Task details ::
Repeat precisely the span of lines below that opens with the line containing "Task: Click the Eksport toolbar icon" and closes with the line containing "Task: Select the Projects tab", both included.

Records drawn from a dataset ::
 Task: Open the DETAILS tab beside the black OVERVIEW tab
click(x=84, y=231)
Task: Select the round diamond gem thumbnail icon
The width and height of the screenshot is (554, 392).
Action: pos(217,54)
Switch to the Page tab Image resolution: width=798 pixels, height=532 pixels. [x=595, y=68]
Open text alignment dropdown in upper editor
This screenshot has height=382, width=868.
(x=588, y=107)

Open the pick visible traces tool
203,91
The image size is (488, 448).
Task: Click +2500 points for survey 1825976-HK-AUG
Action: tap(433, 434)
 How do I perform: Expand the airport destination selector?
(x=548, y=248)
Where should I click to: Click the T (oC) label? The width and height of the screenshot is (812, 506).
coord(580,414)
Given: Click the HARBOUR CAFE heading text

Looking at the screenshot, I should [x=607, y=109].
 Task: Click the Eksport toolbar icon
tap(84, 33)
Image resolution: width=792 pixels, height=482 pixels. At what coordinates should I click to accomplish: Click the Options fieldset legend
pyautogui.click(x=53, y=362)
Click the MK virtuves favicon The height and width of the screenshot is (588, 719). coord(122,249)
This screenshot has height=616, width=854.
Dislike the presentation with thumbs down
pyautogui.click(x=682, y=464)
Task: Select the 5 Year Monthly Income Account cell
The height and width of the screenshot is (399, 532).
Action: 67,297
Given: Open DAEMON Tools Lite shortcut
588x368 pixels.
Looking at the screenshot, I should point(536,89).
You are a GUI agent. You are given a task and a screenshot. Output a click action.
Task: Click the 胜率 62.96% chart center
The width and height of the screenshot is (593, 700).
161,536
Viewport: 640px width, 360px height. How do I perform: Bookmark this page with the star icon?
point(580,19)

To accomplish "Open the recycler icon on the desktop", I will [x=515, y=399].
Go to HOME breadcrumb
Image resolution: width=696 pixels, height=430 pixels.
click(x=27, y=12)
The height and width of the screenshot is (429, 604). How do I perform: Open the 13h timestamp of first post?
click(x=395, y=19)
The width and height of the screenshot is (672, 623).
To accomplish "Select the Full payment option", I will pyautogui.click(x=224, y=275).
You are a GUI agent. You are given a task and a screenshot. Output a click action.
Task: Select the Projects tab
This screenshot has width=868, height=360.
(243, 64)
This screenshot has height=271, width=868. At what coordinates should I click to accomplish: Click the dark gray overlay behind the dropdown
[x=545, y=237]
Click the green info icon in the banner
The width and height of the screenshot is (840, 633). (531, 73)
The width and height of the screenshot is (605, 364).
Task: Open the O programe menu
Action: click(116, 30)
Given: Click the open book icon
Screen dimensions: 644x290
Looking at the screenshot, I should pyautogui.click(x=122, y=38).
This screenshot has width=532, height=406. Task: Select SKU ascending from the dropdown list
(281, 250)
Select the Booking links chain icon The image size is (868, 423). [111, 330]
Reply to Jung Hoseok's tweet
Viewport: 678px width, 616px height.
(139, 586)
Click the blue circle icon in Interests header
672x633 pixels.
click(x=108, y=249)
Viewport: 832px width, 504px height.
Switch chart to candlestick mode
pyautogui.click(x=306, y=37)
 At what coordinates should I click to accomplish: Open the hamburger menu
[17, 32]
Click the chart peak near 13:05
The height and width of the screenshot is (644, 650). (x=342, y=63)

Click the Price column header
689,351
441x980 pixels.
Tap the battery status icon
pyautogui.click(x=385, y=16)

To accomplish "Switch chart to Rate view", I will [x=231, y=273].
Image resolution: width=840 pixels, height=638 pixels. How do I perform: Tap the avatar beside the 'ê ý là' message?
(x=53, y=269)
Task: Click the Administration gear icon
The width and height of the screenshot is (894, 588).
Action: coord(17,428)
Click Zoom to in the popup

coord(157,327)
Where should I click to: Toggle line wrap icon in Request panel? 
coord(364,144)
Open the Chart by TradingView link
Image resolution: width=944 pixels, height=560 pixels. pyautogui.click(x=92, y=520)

Answer ::
 Task: Click the Eksport toolbar icon
tap(84, 33)
Image resolution: width=792 pixels, height=482 pixels. At what coordinates should I click to accomplish: Click the Options fieldset legend
pyautogui.click(x=53, y=362)
Click the MK virtuves favicon The height and width of the screenshot is (588, 719). coord(122,249)
This screenshot has height=616, width=854.
Dislike the presentation with thumbs down
pyautogui.click(x=682, y=464)
Task: Select the 5 Year Monthly Income Account cell
The height and width of the screenshot is (399, 532).
Action: 67,297
Given: Open DAEMON Tools Lite shortcut
588x368 pixels.
Looking at the screenshot, I should point(536,89).
You are a GUI agent. You are given a task and a screenshot. Output a click action.
Task: Click the 胜率 62.96% chart center
The width and height of the screenshot is (593, 700).
161,536
Viewport: 640px width, 360px height. How do I perform: Bookmark this page with the star icon?
point(580,19)

To accomplish "Open the recycler icon on the desktop", I will [x=515, y=399].
Go to HOME breadcrumb
Image resolution: width=696 pixels, height=430 pixels.
click(x=27, y=12)
The height and width of the screenshot is (429, 604). How do I perform: Open the 13h timestamp of first post?
click(x=395, y=19)
The width and height of the screenshot is (672, 623).
To accomplish "Select the Full payment option", I will pyautogui.click(x=224, y=275).
You are a GUI agent. You are given a task and a screenshot. Output a click action.
Task: Select the Projects tab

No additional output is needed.